» **Entries supplied**:
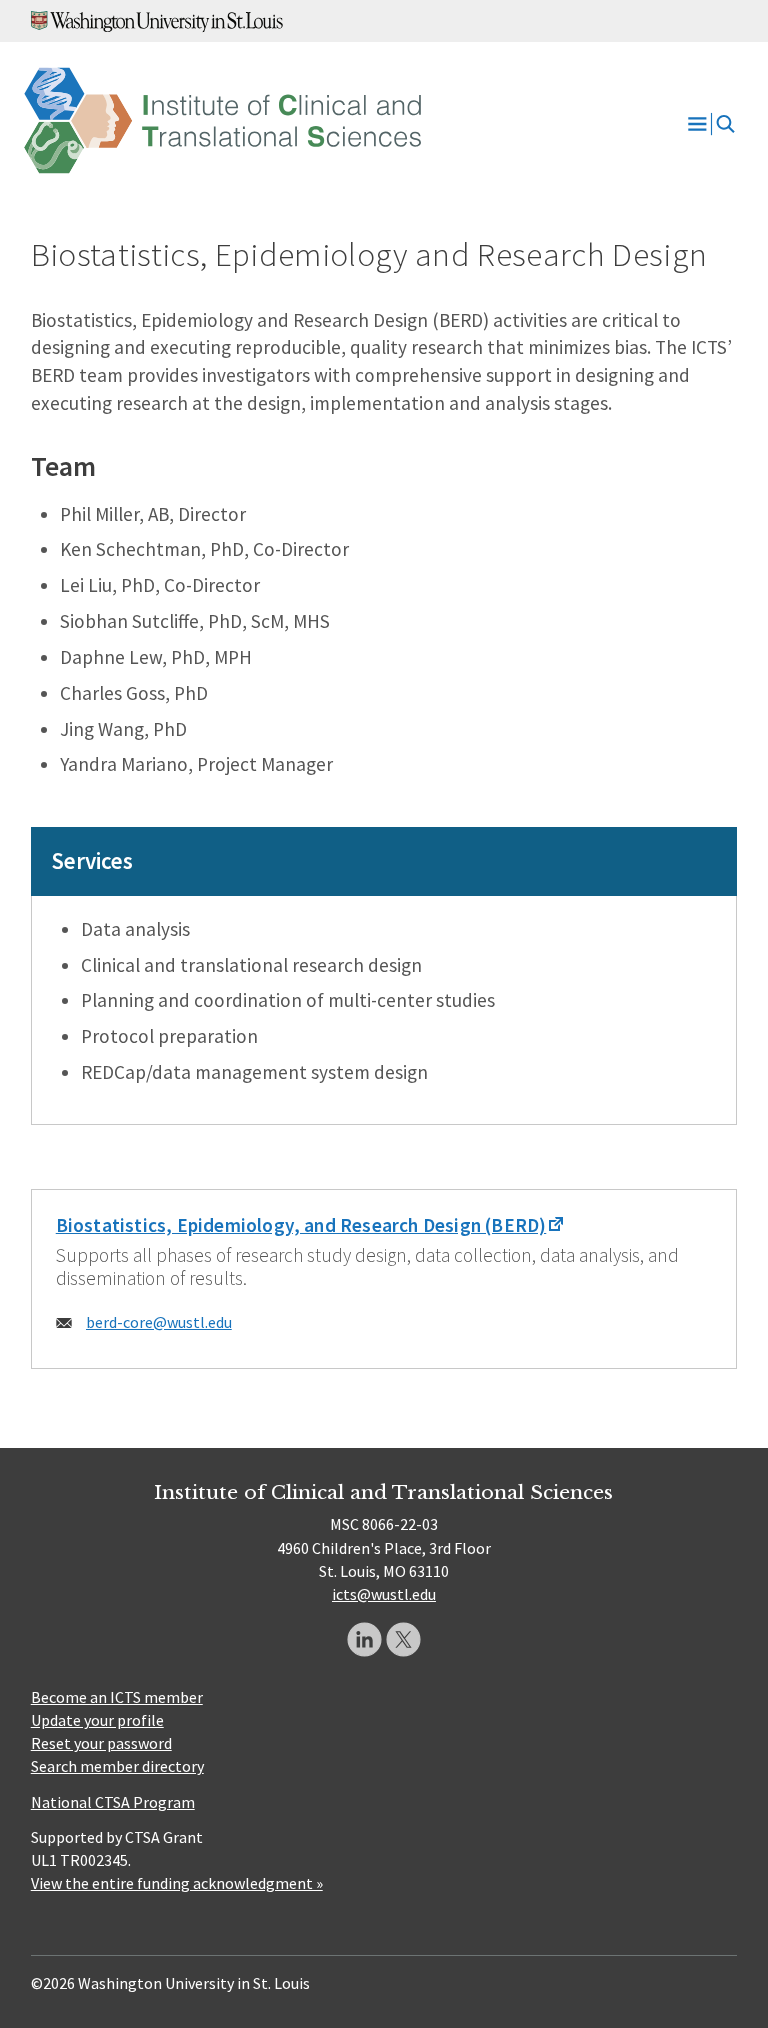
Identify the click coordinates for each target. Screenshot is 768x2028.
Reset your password (101, 1743)
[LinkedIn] (364, 1639)
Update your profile (97, 1720)
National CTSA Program (113, 1802)
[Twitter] (403, 1639)
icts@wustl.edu (384, 1594)
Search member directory (117, 1766)
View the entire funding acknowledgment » (177, 1883)
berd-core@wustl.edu (159, 1322)
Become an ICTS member (117, 1697)
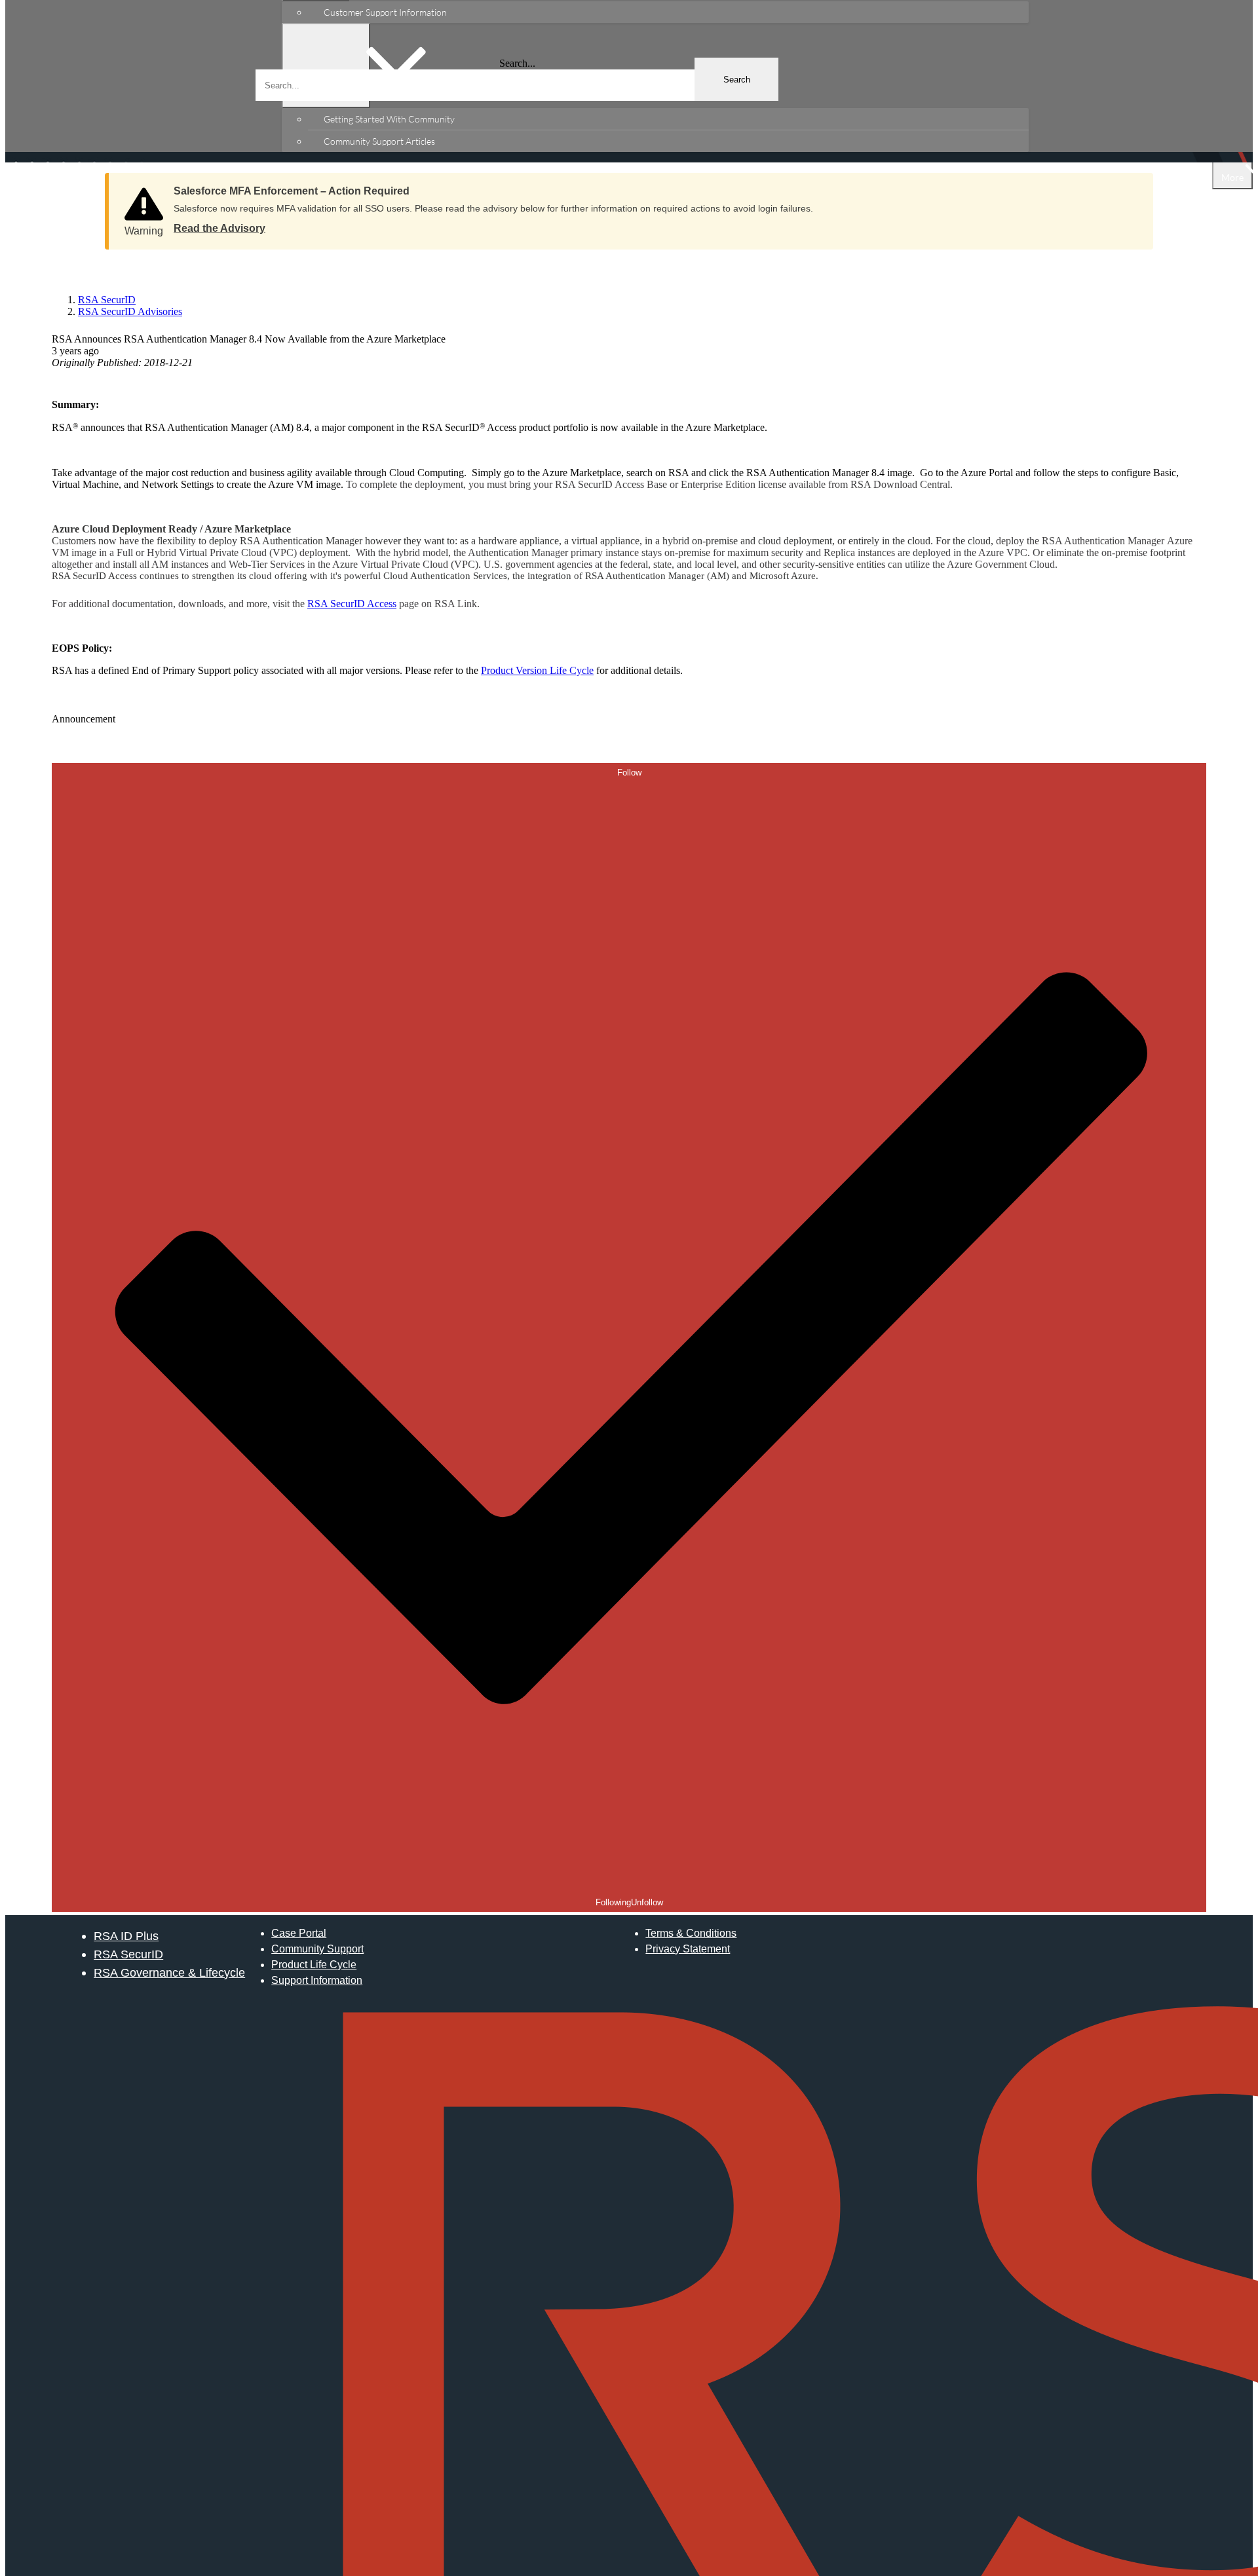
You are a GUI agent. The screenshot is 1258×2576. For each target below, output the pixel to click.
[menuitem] (668, 12)
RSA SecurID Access (351, 603)
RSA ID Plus (126, 1936)
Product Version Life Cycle (537, 670)
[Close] (1130, 186)
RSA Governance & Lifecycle (169, 1972)
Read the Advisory (219, 228)
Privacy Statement (687, 1948)
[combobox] (517, 85)
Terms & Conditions (690, 1933)
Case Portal (298, 1933)
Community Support (317, 1948)
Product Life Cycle (313, 1964)
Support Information (316, 1980)
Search (736, 79)
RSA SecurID (128, 1954)
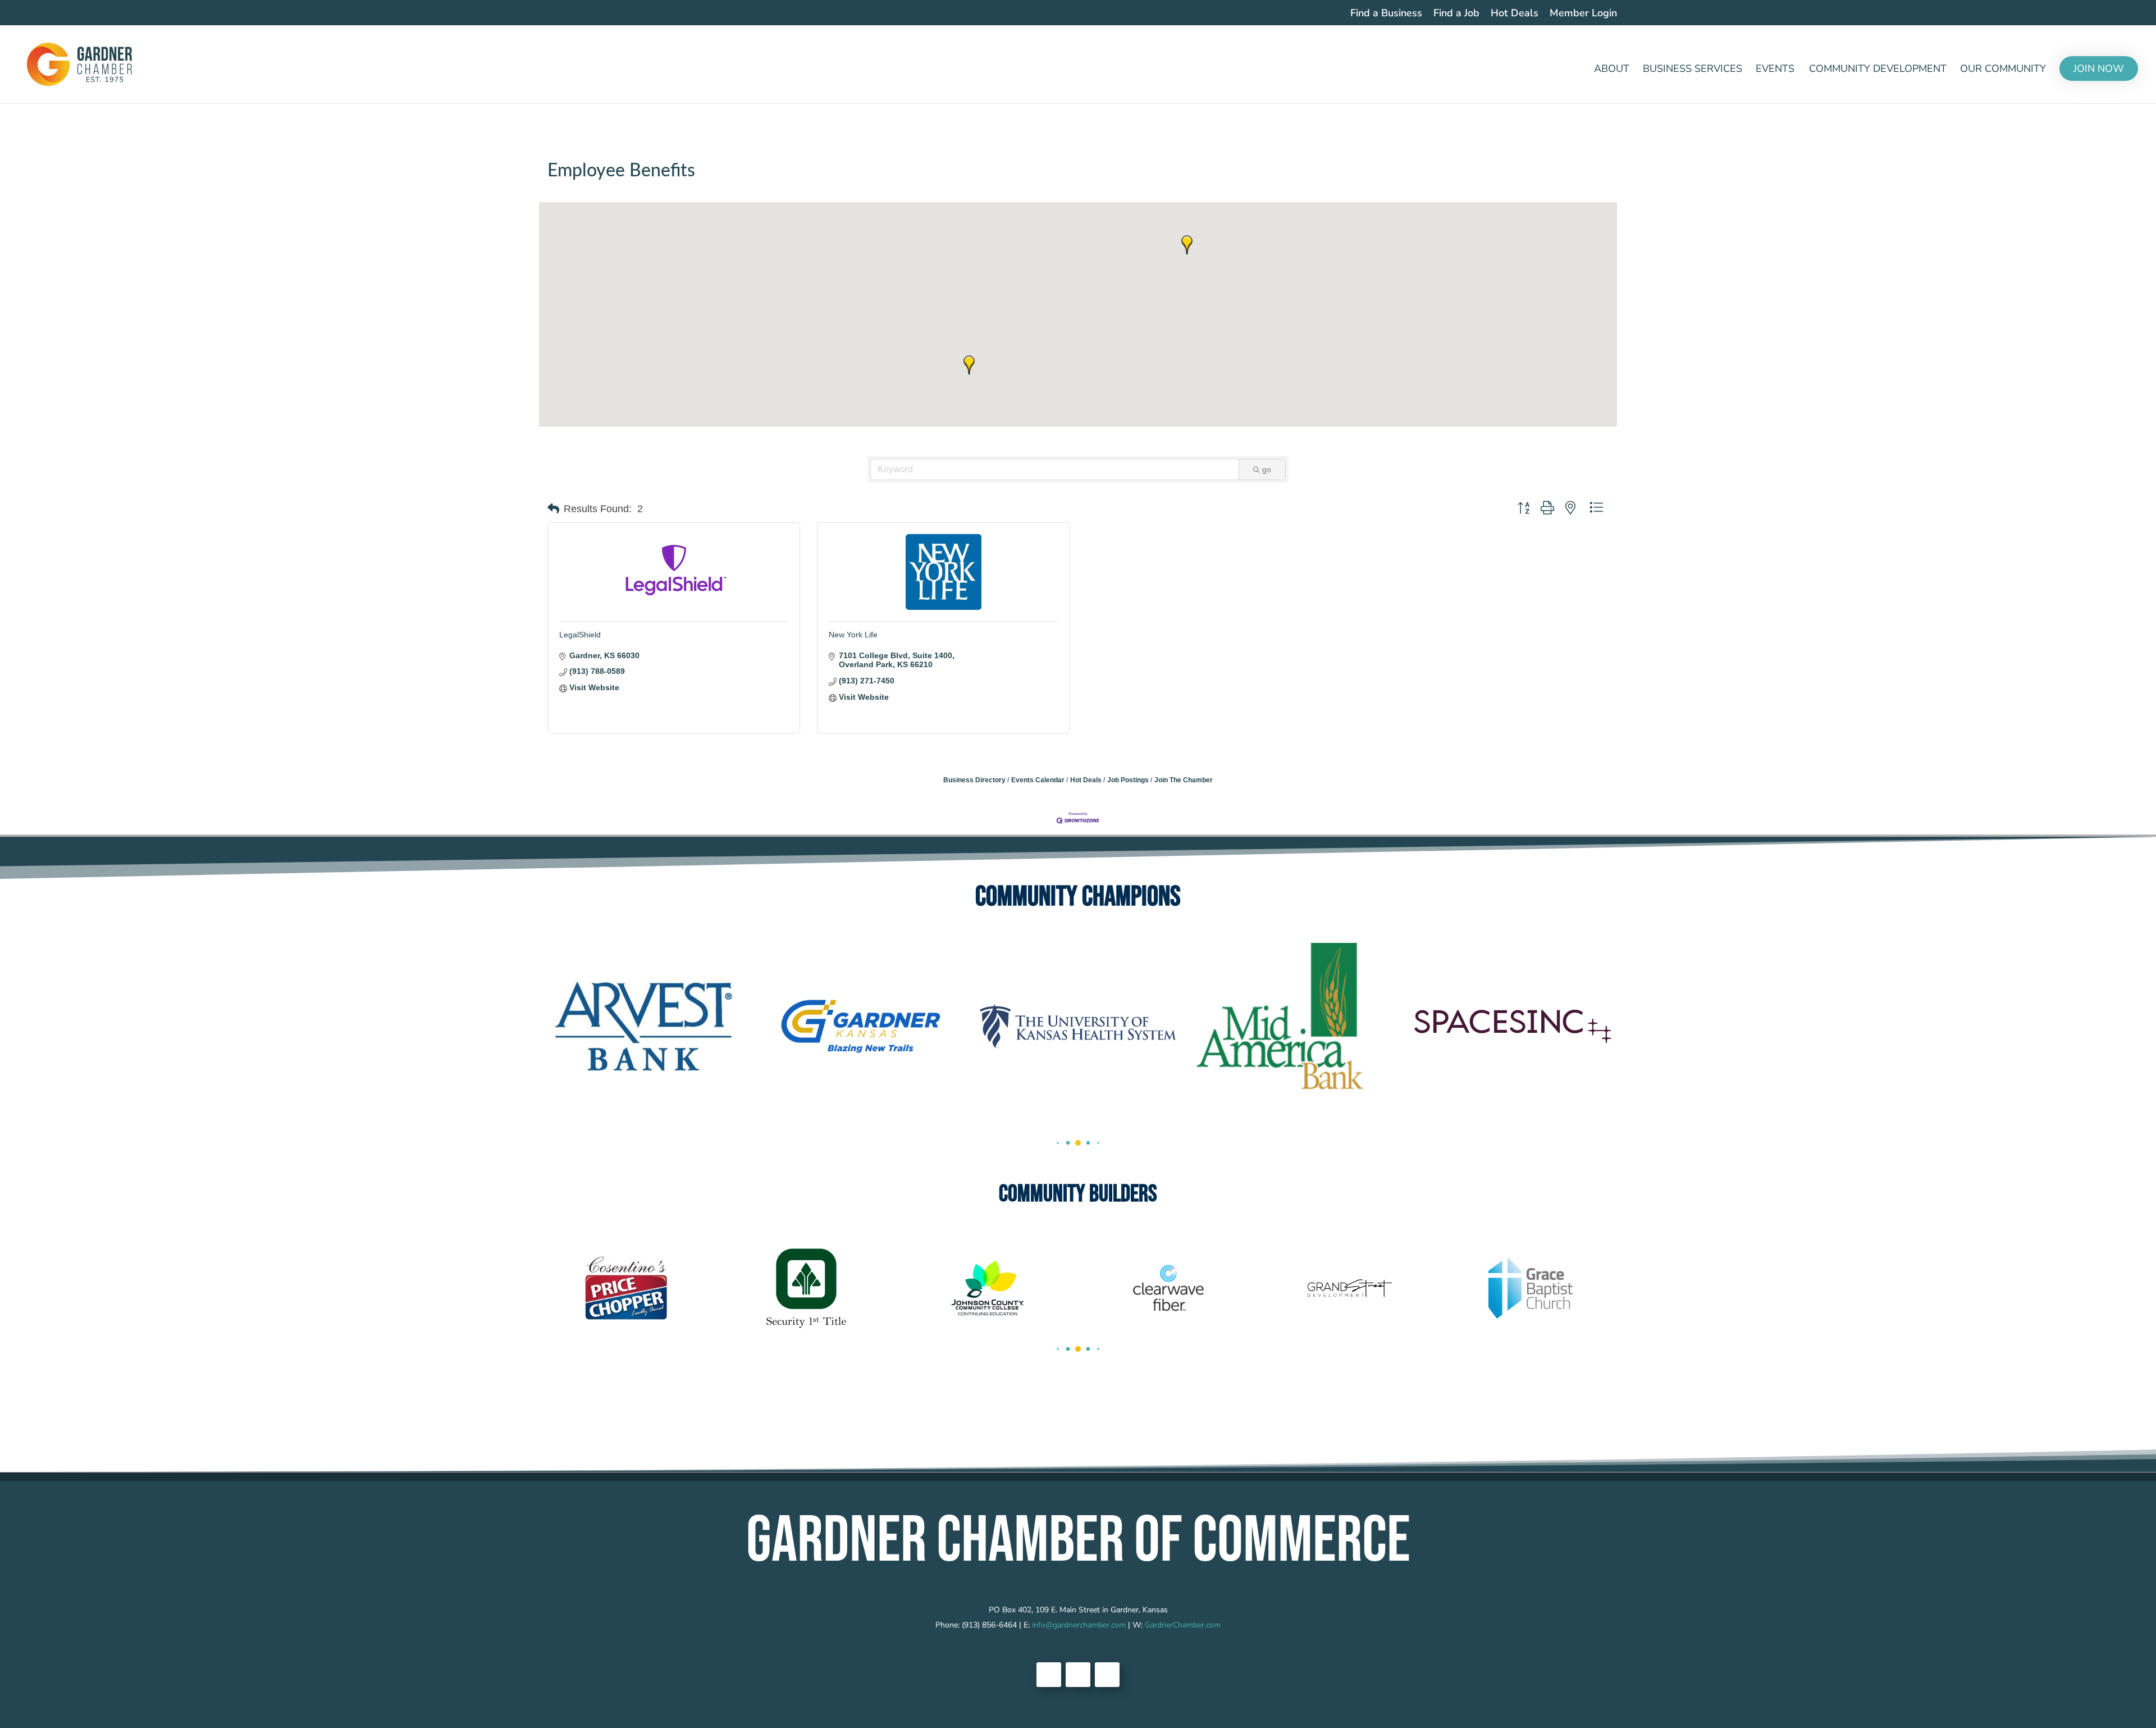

» **Prompt**:
Print all of the material exactly. Omit pictures.

» **Final answer**:
Identify the click coordinates for each target. Screenshot is 768x2028.
Reset your password (101, 1743)
[LinkedIn] (364, 1639)
Update your profile (97, 1720)
National CTSA Program (113, 1802)
[Twitter] (403, 1639)
icts@wustl.edu (384, 1594)
Search member directory (117, 1766)
View the entire funding acknowledgment » (177, 1883)
berd-core@wustl.edu (159, 1322)
Become an ICTS member (117, 1697)
You are a GUI agent. The screenshot is 1258×2576. For each target below, output the pixel to click.
[menuitem] (668, 12)
RSA SecurID Access (351, 603)
RSA ID Plus (126, 1936)
Product Version Life Cycle (537, 670)
[Close] (1130, 186)
RSA Governance & Lifecycle (169, 1972)
Read the Advisory (219, 228)
Privacy Statement (687, 1948)
[combobox] (517, 85)
Terms & Conditions (690, 1933)
Case Portal (298, 1933)
Community Support (317, 1948)
Product Life Cycle (313, 1964)
Support Information (316, 1980)
Search (736, 79)
RSA SecurID (128, 1954)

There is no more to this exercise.